Please reproduce the entries exactly, skipping each picture.

**SUPPLIED RECORDS**.
------------------------------------------------------------
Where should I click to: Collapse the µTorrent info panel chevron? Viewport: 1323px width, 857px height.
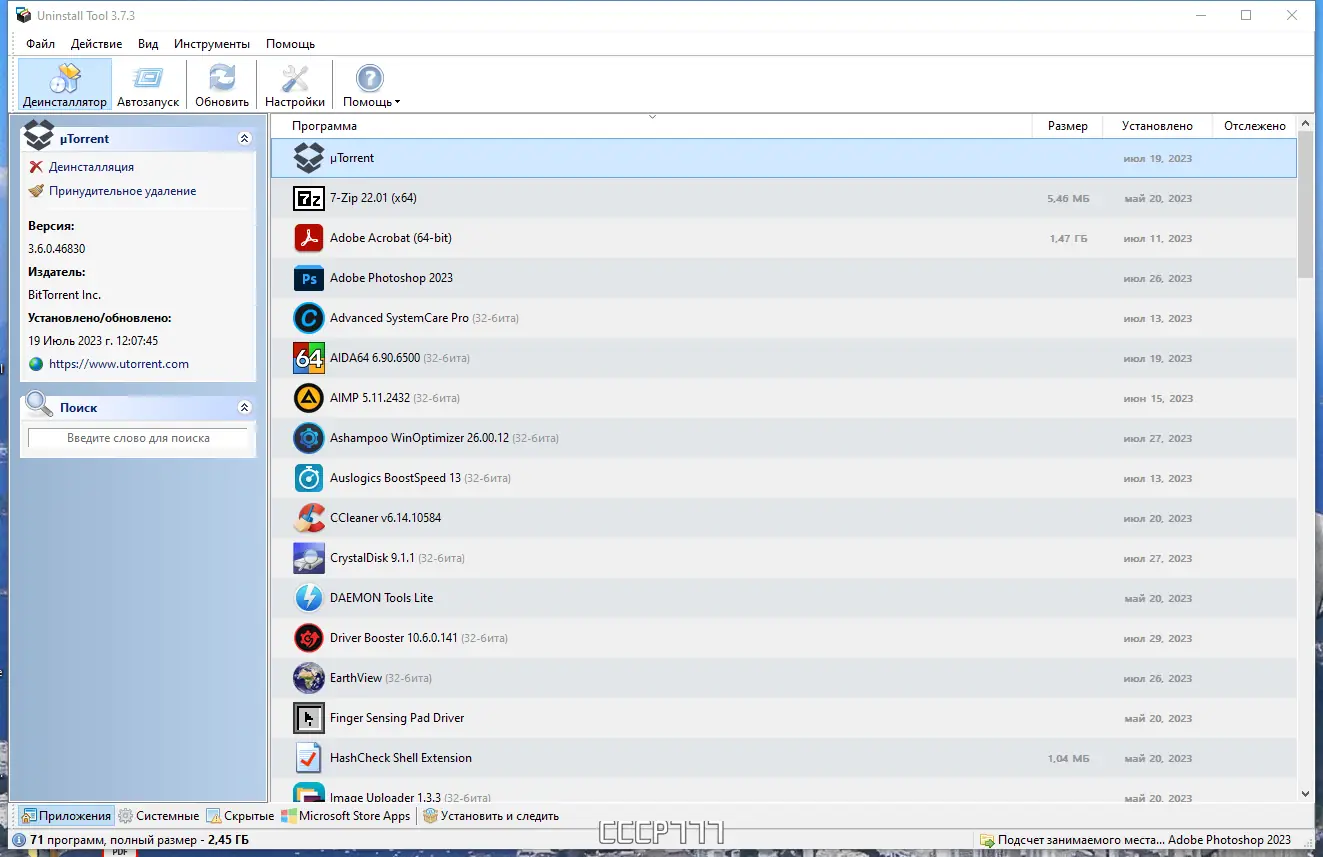coord(244,138)
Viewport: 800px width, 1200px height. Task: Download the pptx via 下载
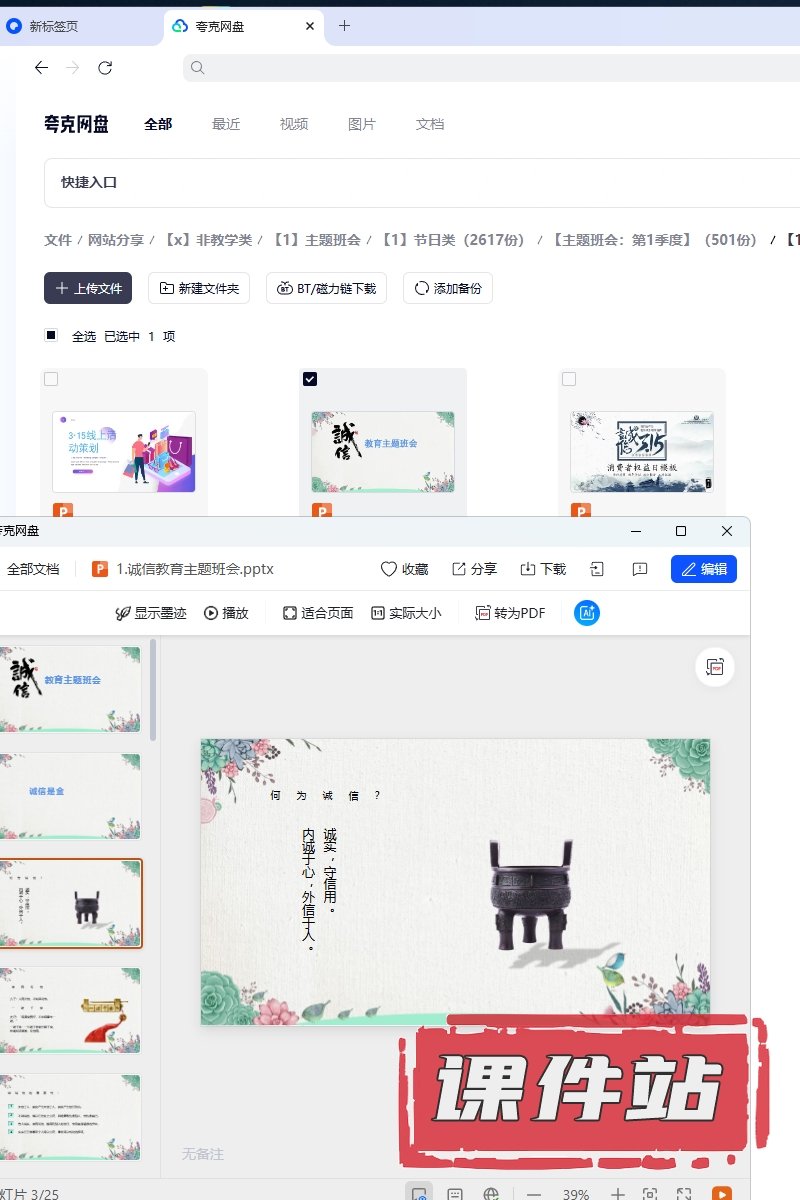(543, 569)
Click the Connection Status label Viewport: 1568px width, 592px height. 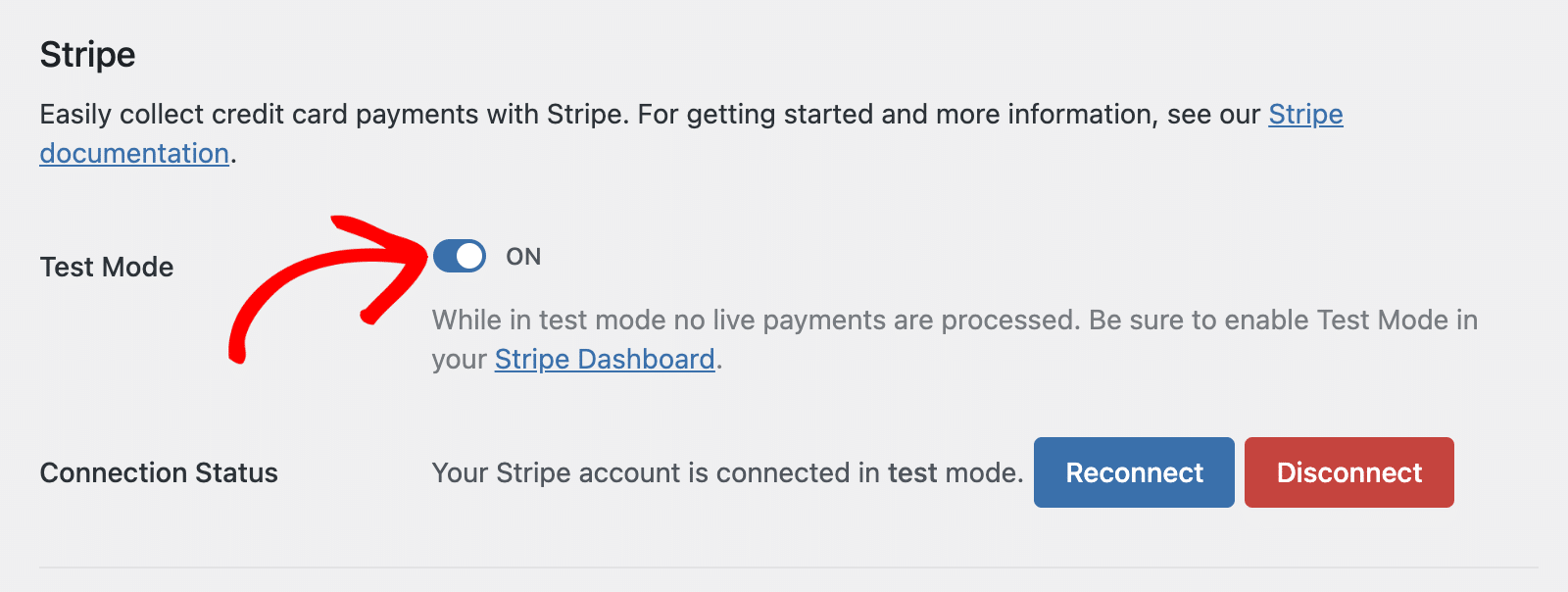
------------------------------------------------------------
**TASK ANSWER**.
Where should I click to: Collapse the µTorrent info panel chevron? Viewport: 1323px width, 857px height.
coord(244,138)
Viewport: 800px width, 1200px height. Task: Download the pptx via 下载
(543, 569)
Click the Connection Status label Viewport: 1568px width, 592px height. 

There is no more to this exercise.